When my daughter was just a baby, her father and I found ourselves navigating the challenges of a long-distance relationship. After four years together, I genuinely believed we were headed towards marriage. However, after two years of struggling to make the long-distance thing work, I made the difficult decision to end it. That was almost a year ago.
Since then, I’ve had friends suggesting that I should start dating again, insisting it would be good for me. But honestly? I have zero interest in dating right now. It’s simply not on my radar. It might sound cliché, but I’m genuinely using this time to focus on myself and the things that matter most to me. After spending so long in a partnership, even when we weren’t physically together, I often felt like a “we” instead of an “I.” Now, I’m prioritizing rediscovering who I am as an individual before considering bringing someone else into my life.
I actually enjoy being single. Ever since I was a child, I’ve been comfortable in my own company. Growing up as an only child taught me to entertain myself, and as I’ve matured, I’ve grown increasingly at ease with solitude. I relish my independence—having the freedom to make my own decisions without needing anyone else’s input. I can decorate my space however I like, eat what I want, and come and go as I please. I can stay up late without worrying about keeping someone else awake. I can indulge in my guilty pleasure of dancing to cheesy 90s pop music without judgment. I don’t have to account for how I spend my money or share closet space. Instead, I can spread my belongings across the bathroom counter and pamper myself freely. This period is about rediscovering my identity as an adult.

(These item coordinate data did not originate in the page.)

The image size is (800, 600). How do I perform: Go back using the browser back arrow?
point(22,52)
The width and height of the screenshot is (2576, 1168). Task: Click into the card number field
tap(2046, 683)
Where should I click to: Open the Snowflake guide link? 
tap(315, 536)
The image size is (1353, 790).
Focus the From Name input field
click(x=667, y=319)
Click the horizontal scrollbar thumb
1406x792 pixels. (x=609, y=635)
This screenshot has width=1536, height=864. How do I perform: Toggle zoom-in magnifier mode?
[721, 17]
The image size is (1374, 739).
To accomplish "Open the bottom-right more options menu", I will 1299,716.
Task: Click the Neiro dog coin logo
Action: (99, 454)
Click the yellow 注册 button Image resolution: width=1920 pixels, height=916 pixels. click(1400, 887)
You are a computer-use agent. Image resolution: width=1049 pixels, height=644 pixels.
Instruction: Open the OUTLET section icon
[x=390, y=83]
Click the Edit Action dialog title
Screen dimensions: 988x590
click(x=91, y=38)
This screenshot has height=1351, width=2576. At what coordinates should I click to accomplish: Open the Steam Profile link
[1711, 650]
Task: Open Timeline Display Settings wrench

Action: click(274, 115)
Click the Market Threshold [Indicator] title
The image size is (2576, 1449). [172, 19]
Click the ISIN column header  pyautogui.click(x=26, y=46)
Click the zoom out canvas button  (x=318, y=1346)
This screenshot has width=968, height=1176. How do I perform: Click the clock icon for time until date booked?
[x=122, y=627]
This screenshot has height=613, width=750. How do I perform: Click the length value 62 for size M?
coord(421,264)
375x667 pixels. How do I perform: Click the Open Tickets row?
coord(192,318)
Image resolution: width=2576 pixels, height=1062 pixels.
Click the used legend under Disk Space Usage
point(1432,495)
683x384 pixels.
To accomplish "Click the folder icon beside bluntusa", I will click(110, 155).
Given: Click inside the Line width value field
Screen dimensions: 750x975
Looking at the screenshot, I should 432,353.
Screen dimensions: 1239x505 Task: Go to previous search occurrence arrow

Having spent a significant portion of my twenties in a relationship, I recognize that I’ve changed a lot since I was 23. Now, as I approach 31, my perspective on life, particularly as a mother, is vastly different. Casual dating has never been my forte. Even in my younger years, I could only focus on one person at a time, and inevitably those relationships ended, whether through heartbreak or a natural conclusion. It takes me a considerable amount of time to process feelings when I genuinely care about someone, so the idea of dating casually just isn’t feasible for me anymore. Plus, as a busy mom, I simply don’t have the time or emotional bandwidth for that kind of connection.
My daughter and I have forged a truly special bond, and I’m not ready to let anyone disrupt that. I also worry about introducing her to someone new. What if she forms an attachment, and then the relationship doesn’t work out? She doesn’t have a close relationship with her father, who lives far away, so she tends to latch onto male role models. I couldn’t bear to hurt her like that. I know it’s a challenge to find the right person without encountering some duds along the way, and I’m just not prepared for that journey right now.
What about intimacy, you might wonder? My friends seem to think that my lack of a romantic connection means I’m missing out. Honestly? I’ve turned off that part of my brain. It may sound strange, and yes, it’s not always easy, but I trust that everything will fall into place when the time is right. I was a late bloomer in that department, waiting until I was 20, and even then, my experiences were sporadic until I was in a relationship with my ex. Of course, I miss intimacy—I’m human after all—but it’s just not something I can prioritize right now. When the moment is right, it’ll happen. I’m not about to join Tinder just to appease my friends.
One of the most rewarding aspects of being single has been my ability to concentrate on my career. This focus has been incredibly beneficial for me as a single mother, both financially and personally. With a more flexible schedule, I’ve been able to devote time to my writing, a passion that has finally started to bear fruit after years of effort. I love what I do, and I doubt I would have found the time or drive to pursue it if I were also juggling a relationship.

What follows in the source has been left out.